No one has illuminated this subject with greater and more elegant brevity than the great British historian Sir Michael Howard, who commented forty years ago on:
that high-minded itch for responsibility which, far more than any desire for territorial conquest or economic gain, has got the Anglo-Saxon nations into such trouble in so many parts of the world and keeps them from getting out again.
Together with that come even more profound changes in the political “public” to which leaders react. There are several elements to this. It is not just in the West that there have emerged deep demographic changes in the balance between young and old. There are equally profound changes in the ethnic and religious composition of “the public” of many countries in a period of easy air and sea transport, together with the active promotion of “multiculturalism” as a vehicle for economic progress and cultural diversity. In the USA itself, forty years ago almost no one would have thought of analysing the voting public in terms of Anglo, Afro-American, Asian, Latino, Jewish groupings, not to mention separating the votes of men and women. Today, such analyses are inescapable for election managers.

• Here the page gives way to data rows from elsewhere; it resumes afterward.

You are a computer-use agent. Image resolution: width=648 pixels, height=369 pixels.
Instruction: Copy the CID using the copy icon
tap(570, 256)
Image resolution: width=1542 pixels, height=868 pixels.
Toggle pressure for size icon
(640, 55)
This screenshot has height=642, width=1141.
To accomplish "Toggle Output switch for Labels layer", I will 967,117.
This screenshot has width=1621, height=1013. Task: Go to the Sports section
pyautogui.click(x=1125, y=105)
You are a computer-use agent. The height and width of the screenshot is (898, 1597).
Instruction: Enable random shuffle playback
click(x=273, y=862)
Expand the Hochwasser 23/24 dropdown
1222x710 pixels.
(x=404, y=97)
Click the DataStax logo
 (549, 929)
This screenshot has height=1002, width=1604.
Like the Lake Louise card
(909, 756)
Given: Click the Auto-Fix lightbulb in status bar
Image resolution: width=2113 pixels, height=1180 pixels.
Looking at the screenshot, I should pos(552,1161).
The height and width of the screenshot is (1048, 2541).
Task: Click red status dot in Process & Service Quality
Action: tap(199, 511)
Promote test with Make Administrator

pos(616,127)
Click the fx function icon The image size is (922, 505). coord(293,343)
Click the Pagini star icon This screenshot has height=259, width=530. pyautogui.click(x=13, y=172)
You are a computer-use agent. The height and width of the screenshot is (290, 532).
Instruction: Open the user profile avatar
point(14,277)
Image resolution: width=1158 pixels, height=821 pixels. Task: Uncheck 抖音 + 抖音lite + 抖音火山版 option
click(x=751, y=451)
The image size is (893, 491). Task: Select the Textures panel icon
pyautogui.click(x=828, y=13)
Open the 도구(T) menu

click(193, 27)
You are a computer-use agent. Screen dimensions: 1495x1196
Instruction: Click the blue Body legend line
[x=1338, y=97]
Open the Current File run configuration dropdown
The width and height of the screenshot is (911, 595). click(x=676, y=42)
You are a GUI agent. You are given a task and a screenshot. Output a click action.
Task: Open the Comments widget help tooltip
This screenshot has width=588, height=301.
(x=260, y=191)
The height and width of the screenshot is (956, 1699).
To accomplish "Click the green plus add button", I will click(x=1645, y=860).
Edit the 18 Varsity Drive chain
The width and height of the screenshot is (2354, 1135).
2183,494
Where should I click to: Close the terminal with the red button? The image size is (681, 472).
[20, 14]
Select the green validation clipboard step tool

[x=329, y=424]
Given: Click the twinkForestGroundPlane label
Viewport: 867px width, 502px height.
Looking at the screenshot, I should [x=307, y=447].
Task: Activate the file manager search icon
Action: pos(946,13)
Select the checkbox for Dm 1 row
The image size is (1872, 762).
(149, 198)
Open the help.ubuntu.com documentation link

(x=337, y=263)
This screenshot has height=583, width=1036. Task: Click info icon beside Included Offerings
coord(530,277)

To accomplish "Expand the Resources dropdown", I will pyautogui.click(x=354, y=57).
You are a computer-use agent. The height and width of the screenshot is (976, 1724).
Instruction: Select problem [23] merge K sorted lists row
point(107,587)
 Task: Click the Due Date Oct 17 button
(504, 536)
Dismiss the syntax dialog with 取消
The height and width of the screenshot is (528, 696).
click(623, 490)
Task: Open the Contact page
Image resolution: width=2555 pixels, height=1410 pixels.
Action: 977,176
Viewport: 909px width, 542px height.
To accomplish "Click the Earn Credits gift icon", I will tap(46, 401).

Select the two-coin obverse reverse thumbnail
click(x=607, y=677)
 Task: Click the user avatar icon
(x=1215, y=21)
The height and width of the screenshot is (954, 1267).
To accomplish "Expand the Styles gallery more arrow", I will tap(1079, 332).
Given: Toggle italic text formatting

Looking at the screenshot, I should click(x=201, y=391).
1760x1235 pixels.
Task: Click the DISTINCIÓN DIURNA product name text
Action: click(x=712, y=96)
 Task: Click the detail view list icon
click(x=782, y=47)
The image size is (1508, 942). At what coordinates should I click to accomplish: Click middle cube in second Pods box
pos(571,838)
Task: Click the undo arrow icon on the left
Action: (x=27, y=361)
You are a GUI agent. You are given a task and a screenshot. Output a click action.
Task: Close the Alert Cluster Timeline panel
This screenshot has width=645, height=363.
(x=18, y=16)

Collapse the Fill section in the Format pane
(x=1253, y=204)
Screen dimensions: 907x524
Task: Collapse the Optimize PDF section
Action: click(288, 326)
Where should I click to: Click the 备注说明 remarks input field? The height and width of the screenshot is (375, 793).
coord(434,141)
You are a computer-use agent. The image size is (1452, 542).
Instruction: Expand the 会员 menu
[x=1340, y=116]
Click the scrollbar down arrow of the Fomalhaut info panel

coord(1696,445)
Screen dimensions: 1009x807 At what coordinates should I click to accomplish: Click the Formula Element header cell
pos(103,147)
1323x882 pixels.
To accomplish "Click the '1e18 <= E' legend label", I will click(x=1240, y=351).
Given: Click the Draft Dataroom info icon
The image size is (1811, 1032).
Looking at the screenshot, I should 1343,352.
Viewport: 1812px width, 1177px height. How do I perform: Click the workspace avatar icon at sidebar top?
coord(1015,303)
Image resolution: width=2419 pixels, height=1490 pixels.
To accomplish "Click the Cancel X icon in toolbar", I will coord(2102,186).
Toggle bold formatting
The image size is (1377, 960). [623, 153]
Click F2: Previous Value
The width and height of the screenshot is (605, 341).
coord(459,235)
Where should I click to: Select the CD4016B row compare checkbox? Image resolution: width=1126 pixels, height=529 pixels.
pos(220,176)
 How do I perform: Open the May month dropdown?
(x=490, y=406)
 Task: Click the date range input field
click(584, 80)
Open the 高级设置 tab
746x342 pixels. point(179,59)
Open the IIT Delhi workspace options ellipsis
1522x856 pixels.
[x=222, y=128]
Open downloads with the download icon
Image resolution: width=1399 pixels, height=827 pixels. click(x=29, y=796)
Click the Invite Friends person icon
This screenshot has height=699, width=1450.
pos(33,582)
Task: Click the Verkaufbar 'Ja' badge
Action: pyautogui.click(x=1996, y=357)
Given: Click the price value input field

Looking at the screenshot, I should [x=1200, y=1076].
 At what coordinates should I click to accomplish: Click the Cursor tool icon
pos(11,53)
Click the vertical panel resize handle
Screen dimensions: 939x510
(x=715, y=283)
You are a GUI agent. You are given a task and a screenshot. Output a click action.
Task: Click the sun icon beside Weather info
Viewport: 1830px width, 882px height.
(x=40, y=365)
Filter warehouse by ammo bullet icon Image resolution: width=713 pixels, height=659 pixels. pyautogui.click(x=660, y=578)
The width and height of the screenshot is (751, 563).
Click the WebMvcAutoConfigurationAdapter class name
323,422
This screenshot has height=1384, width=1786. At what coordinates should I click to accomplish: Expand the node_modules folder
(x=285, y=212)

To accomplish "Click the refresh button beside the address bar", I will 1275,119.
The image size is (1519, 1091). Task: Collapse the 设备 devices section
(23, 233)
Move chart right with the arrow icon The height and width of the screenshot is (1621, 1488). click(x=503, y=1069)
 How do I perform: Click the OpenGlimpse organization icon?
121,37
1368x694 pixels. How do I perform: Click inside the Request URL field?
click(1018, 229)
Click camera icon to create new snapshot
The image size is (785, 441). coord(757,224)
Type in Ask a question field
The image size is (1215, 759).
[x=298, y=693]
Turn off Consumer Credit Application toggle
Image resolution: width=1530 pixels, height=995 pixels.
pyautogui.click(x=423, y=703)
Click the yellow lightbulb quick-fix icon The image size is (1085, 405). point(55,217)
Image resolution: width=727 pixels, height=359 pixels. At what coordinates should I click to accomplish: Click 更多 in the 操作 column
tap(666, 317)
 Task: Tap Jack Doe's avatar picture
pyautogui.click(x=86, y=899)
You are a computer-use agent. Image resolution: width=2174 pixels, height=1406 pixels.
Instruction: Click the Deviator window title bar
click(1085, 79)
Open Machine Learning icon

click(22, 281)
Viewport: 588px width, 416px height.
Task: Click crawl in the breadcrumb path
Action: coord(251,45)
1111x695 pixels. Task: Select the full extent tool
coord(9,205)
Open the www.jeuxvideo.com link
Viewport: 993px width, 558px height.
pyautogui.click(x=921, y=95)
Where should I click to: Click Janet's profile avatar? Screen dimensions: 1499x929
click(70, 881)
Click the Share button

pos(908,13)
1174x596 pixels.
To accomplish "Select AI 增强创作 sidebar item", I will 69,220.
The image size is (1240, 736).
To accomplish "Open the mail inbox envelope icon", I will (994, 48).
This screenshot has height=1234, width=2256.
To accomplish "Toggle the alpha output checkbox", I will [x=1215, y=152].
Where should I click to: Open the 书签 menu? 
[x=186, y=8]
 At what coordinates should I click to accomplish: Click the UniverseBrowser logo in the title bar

More subtle changes are producing fresh kinds of social segmentation and economic pluralism within as well as between the states that Charles de Gaulle once called “cold monsters”. In “advanced states” especially, one sees the growth of cities and regional segregation along cultural, income, political and income lines, all of which are reflected in national politics. These increasing local variations visibly expose the weakness of central governments still trying to micromanage what they cannot any longer efficiently control.
There is also the matter of international law and organisations and of a real or alleged progress towards supra-national and perhaps even global governance. There has clearly been a multiple growth of international organisations in recent times, though none of them seem to have supplanted national authorities as distinct from imposing certain obligations on them, to be effective usually by their own consent. But it remains far from clear that new forms of trans-nationalism, let alone global governance, if achievable without local consent, would be in any way desirable. It may be doubtful whether even Dr Kissinger’s wise, far-reaching and magisterial work will greatly change the global “Time of troubles” into which these various developments have launched us.
Harry Gelber’s most recent book is The Dragon and the Foreign Devils (Bloomsbury).